# Lecture 7 – Data 100, Summer 2024

Data 100, Summer 2024

[Acknowledgments Page](https://ds100.org/su24/acks/)

In [None]:
import numpy as np
import pandas as pd
import matplotlib.pyplot as plt
import seaborn as sns

%matplotlib inline

<br>

Before we get into the main portion of today's lecture code, a brief return to last lecture: 
# Regex Functions!

## String Extraction with Regex

Python `re.findall` returns a list of all extracted matches:

In [None]:
import re

text = "My social security number is 123-45-6789 bro, or actually maybe it’s 321-45-6789.";

pattern = r"[0-9]{3}-[0-9]{2}-[0-9]{4}"

re.findall(pattern, text)

Now, let's see vectorized extraction in `pandas`:

 `.str.findall` returns a `Series` of lists of all matches in each record.

In [None]:
df_ssn = pd.DataFrame(
    ['987-65-4321',
     'forty',
     '123-45-6789 bro or 321-45-6789',
     '999-99-9999'],
    columns=['SSN'])
df_ssn

In [None]:
# -> Series of lists
pattern = r"[0-9]{3}-[0-9]{2}-[0-9]{4}"
df_ssn['SSN'].str.findall(pattern)

Extracting the last expression

In [None]:
(
    df_ssn['SSN']
    .str.findall(pattern)
    .str[-1] # Get the last element from each list
)

## Extraction Using Regex Capture Groups

The Python function `re.findall`, in combination with parentheses returns specific substrings (i.e., **capture groups**) within each matched string, or **match**.

In [None]:
text = """I will meet you at 08:30:00 pm tomorrow"""       
pattern = ".*(\d\d):(\d\d):(\d\d).*"
matches = re.findall(pattern, text)
matches

In [None]:
# the three capture groups in the first matched string
hour, minute, second = matches[0]
print("Hour:   ", hour)
print("Minute: ", minute)
print("Second: ", second)

In `pandas`, we can use `.str.extract` to extract each capture group of **only the first match** of each record into separate columns.

In [None]:
# back to SSNs
df_ssn

In [None]:
# Will extract the first match of all groups
pattern_group_mult = r"([0-9]{3})-([0-9]{2})-([0-9]{4})" # 3 groups
df_ssn['SSN'].str.extract(pattern_group_mult)

In [None]:
# Will extract the first match of all groups
pattern_group_mult = r"([0-9]{3})-([0-9]{2})-([0-9]{4})" # 3 groups
df_ssn['SSN'].str.extract(pattern_group_mult)
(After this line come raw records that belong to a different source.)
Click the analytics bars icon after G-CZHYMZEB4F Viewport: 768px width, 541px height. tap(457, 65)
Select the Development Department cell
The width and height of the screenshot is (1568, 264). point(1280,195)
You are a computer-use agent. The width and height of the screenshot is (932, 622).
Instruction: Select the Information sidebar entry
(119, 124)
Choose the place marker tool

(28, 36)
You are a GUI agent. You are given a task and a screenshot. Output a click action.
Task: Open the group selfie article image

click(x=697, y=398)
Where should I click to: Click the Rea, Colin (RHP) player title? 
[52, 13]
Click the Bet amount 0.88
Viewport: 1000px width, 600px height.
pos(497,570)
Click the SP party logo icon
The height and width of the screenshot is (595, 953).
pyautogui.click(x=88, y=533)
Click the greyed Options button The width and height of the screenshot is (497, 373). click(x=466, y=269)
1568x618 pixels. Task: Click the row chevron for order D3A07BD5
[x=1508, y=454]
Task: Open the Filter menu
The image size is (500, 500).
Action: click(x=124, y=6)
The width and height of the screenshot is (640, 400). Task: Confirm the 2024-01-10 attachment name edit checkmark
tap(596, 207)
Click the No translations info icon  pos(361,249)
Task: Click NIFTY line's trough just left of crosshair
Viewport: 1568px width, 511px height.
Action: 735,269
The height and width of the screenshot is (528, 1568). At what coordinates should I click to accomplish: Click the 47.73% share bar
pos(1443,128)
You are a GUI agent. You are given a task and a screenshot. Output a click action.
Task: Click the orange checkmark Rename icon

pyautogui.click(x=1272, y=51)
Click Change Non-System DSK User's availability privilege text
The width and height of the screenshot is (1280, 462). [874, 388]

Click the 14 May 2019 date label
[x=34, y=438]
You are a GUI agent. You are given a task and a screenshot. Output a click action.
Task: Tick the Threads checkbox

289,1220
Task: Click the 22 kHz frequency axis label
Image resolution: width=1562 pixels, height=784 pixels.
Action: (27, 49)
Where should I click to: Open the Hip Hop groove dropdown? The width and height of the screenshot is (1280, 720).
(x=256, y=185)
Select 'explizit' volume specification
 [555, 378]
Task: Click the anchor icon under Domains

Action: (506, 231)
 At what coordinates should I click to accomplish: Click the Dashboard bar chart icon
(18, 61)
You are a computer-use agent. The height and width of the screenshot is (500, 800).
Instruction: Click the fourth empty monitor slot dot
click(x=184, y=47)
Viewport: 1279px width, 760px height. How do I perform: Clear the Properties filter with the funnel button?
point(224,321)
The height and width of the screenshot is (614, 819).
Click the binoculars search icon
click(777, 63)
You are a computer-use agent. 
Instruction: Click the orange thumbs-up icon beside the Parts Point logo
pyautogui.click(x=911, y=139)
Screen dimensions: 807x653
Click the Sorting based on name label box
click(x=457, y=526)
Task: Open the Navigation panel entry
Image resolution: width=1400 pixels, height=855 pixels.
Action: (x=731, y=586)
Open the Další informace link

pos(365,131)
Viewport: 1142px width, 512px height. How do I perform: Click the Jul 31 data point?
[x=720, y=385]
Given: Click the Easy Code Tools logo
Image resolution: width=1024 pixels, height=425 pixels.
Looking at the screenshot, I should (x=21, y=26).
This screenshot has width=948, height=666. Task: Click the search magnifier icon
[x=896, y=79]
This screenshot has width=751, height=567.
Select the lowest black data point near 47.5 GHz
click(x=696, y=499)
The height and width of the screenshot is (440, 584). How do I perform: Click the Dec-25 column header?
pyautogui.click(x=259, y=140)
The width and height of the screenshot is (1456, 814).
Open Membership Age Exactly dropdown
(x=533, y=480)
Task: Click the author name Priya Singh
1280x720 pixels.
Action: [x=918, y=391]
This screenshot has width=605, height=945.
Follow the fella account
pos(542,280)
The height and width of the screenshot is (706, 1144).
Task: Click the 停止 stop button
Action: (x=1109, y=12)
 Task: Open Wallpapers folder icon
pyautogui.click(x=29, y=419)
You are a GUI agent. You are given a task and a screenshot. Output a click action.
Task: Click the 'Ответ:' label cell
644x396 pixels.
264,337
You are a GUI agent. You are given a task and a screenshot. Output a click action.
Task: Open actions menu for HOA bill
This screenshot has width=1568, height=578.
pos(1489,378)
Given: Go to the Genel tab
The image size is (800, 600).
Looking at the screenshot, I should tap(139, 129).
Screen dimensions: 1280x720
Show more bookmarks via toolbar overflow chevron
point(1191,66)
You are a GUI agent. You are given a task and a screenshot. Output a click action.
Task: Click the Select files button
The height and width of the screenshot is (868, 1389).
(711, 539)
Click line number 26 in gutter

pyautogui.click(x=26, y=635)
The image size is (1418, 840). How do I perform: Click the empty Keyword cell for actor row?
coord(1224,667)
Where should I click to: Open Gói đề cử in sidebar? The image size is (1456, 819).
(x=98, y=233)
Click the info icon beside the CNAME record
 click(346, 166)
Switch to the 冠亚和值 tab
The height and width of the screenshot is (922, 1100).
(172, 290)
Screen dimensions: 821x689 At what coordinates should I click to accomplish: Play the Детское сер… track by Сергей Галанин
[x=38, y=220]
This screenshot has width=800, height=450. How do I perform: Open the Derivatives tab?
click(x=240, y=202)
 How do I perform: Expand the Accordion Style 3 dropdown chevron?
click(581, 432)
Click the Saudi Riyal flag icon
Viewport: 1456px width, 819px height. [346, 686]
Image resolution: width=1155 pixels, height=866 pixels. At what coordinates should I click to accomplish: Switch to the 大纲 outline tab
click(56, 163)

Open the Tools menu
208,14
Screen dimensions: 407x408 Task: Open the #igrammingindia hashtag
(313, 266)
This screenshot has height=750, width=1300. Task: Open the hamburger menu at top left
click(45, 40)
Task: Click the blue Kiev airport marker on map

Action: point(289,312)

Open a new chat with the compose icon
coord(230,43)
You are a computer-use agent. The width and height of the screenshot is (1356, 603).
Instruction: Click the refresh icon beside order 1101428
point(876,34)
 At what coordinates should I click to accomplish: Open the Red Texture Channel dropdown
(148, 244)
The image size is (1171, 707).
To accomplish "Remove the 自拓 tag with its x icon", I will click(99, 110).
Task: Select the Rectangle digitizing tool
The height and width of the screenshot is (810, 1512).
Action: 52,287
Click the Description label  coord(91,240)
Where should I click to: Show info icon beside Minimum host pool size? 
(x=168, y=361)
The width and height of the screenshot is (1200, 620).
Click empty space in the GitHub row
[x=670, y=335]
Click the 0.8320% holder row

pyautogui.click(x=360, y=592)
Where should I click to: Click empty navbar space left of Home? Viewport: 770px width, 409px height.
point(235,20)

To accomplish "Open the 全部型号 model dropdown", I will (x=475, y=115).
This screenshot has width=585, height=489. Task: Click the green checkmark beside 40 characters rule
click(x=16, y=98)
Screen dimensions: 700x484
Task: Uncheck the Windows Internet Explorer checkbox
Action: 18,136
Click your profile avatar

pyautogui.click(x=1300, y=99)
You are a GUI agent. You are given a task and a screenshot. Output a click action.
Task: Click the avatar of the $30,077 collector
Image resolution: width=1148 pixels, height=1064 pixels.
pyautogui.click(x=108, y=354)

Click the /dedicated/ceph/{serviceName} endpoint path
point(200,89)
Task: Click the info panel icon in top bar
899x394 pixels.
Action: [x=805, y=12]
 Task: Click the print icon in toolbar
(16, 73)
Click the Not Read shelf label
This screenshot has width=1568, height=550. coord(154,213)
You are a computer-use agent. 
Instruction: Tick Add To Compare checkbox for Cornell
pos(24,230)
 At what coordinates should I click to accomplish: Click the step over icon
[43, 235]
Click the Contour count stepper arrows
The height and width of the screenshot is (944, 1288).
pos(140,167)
When debugging my code with the `str` accessors I often make a separate series varible so the python tab completion tools can find the documentation.

In [None]:
ssns = df_ssn['SSN']
ssns.str.extract(pattern_group_mult) # <- try shift+tab inside the parens

Alternatively, `.str.extractall` extracts **all matches** of each record into separate columns. Rows are then MultiIndexed by original record index and match index.

In [None]:
# -> DataFrame, one row per match
df_ssn['SSN'].str.extractall(pattern_group_mult)

## Canonicalization with Regex (sub, replace)

In regular Python, canonicalize with `re.sub` (standing for "substitute"):

In [None]:
text = '<div><td valign="top">Moo</td></div>'
pattern = r"<[^>]+>"
re.sub(pattern, '', text)

In `pandas`, canonicalize with `Series.str.replace`.

In [None]:
# example dataframe of strings
df_html = pd.DataFrame(['<div><td valign="top">Moo</td></div>',
                   '<a href="http://ds100.org">Link</a>',
                   '<b>Bold text</b>'], columns=['Html'])
df_html

In [None]:
# Series -> Series
df_html["Html"].str.replace(pattern, '', regex=True).to_frame()

## Raw Strings

An example of why they're useful and why we recommend using them!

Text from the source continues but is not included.